Quelles que soient les qualifications de ce crime, il y a une réalité brute face à nous :
« Ils se définissent comme barbares » et la barbarie va suivre. Hitler lui aussi se définissait de la manière suivante : « Oui, nous sommes des barbares et j’en suis fier…».
Bien sûr, aucune commune mesure si l’on réfléchit chiffre, mais chaque être humain, disent nos maîtres, représente un monde entier ; et en le tuant c’est un monde entier qui disparaît. En dehors de sa propre mort, c’est tous ceux qu'il aurait pu faire naitre qui ne seront pas.
Cet événement se passe à un moment où la Torah nous relate l’interdiction que D.ieu fit aux anges de chanter lorsque les égyptiens qui poursuivaient le peuple juif était en train de se noyer dans la mer.

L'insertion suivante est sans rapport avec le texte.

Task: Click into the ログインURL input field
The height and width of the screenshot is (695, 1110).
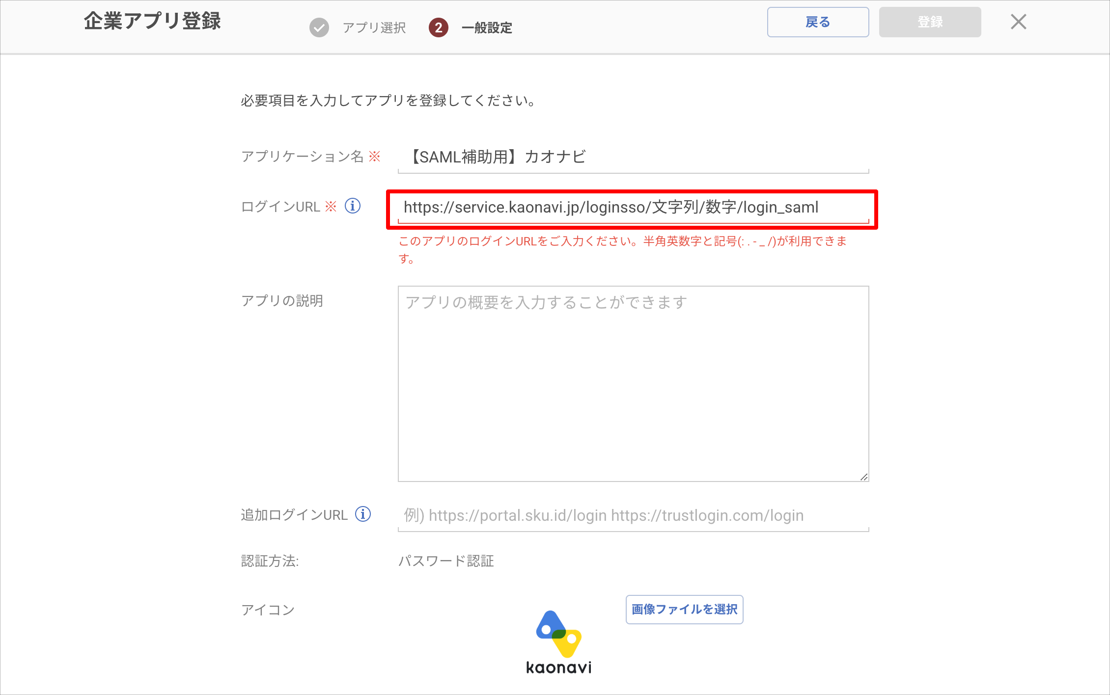Action: point(633,208)
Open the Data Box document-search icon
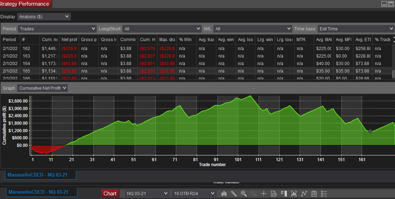This screenshot has height=199, width=395. (x=274, y=194)
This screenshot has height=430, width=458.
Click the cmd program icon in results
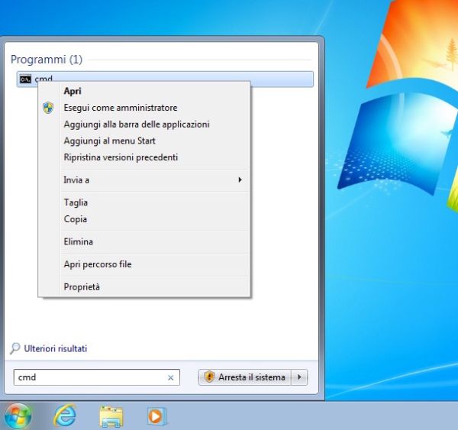coord(25,79)
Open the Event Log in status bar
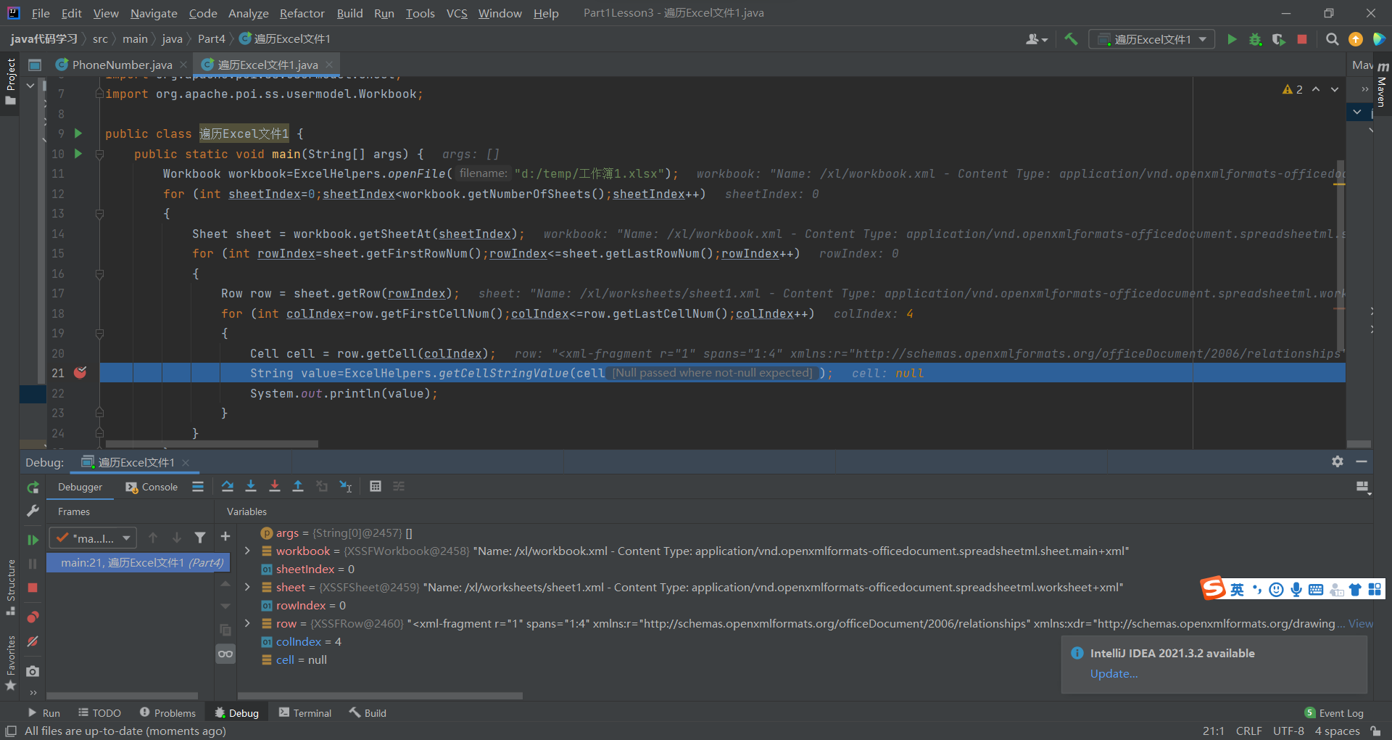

La raison en est très simple : c’est que si l’on peut se « réjouir » de la disparition de celui qui veut nous tuer, on ne peut se réjouir de le voir être en train de se noyer, on ne peut pas se réjouir de le voir souffrir.
Se réjouir de la souffrance d’un individu voudrait dire qu’on la justifie, et si nous la justifions, alors un jour nous justifierons la raison de la créer et c’est à ce moment là que l’on passe dans les camps des barbares.
Lorsque Rabbi Méïr priait D.ieu pour que ses voisins qui le faisaient souffrir disparaissent, son épouse Brouria lui fit remarquer que le verset ne dit pas « que les pécheurs disparaissent » mais il dit bien « que les fautes puissent disparaître ». Ce faisant, elle lui proposait de prier et d’agir pour que l’individu change et que l’idée même de vouloir faire souffrir l’autre puisse disparaître.
Pour cela, nous devons nous interroger sur la vigilance, que nous avons au quotidien, de ne pas créer nous aussi la souffrance chez l’autre. Bien sûr nous ne sommes pas dans le même registre car là nous sommes face à la torture et au crime ; mais néanmoins, rappelons-nous que les choses se construisent petit à petit et que la vigilance doit commencer extrêmement tôt.
Sommes-nous prêts à mettre en place à l’intérieur des systèmes éducatifs une réflexion sur ce que veut dire faire souffrir l’autre ? Sommes-nous prêts à reconstruire une démarche de sensibilité dans les programmes de télévision ? Sommes-nous prêts à proscrire tout ce qui a trait à la violence dans les jeux proposés à nos enfants ?
Je m’éloigne direz-vous du sujet, mais rappelons-nous de l’enseignement du Rav Dessler qui, après les événements tragiques de la Shoah, se posa une question : que faisons-nous avec l’événement, comment construire sur la base du tragique ?
Ce rappel paradoxal dans la bouche de ceux qui ont tué, d’une des qualités fondamentales du peuple juif qui est l’entraide et la solidarité.
Cette tragédie appelle une autre réflexion : une des raisons exposées pour la demande de rançon était : « les juifs ont de l’argent et même si cette famille n’en a pas, les autres leur en donneront ».
Deux pensées me viennent. D’abord, le cliché qui justifie « une attitude » : et nous, que faisons nous de nos propres clichés, sommes nous prêts à les dépasser ? Et puis une seconde idée : ce rappel paradoxal dans la bouche de ceux qui ont tué, d’une des qualités fondamentales du peuple juif qui est l’entraide et la solidarité.
Si Ilan pouvait parler, il nous dirait peut-être « débarrassons-nous de nos propres clichés, car voyez où cela peut mener, faisons fonctionner l’entraide sans avoir besoin de nous retrouver dans des situations aussi dramatiques ».
Une des plus belles choses que l’on peut offrir à une personne que n’est plus, c’est de lui montrer que nous pouvons tirer quelque chose de sa tragédie. Que face à la réalité incontournable de sa souffrance et de sa disparition, nous décidons de tirer un enseignement. En tant qu’adulte dans nos relations à autrui, en tant que parents, dans une vigilance nouvelle vis à vis de ce que nos enfants voient, observent et écoutent.
Je laisse le soin à tous ceux dont c’est le métier de reposer le problème de l’antisémitisme, des pouvoirs publics, de la société.
Puisse cette réflexion ne plus avoir besoin d’événement tragique comme celui-ci pour pouvoir être exprimé.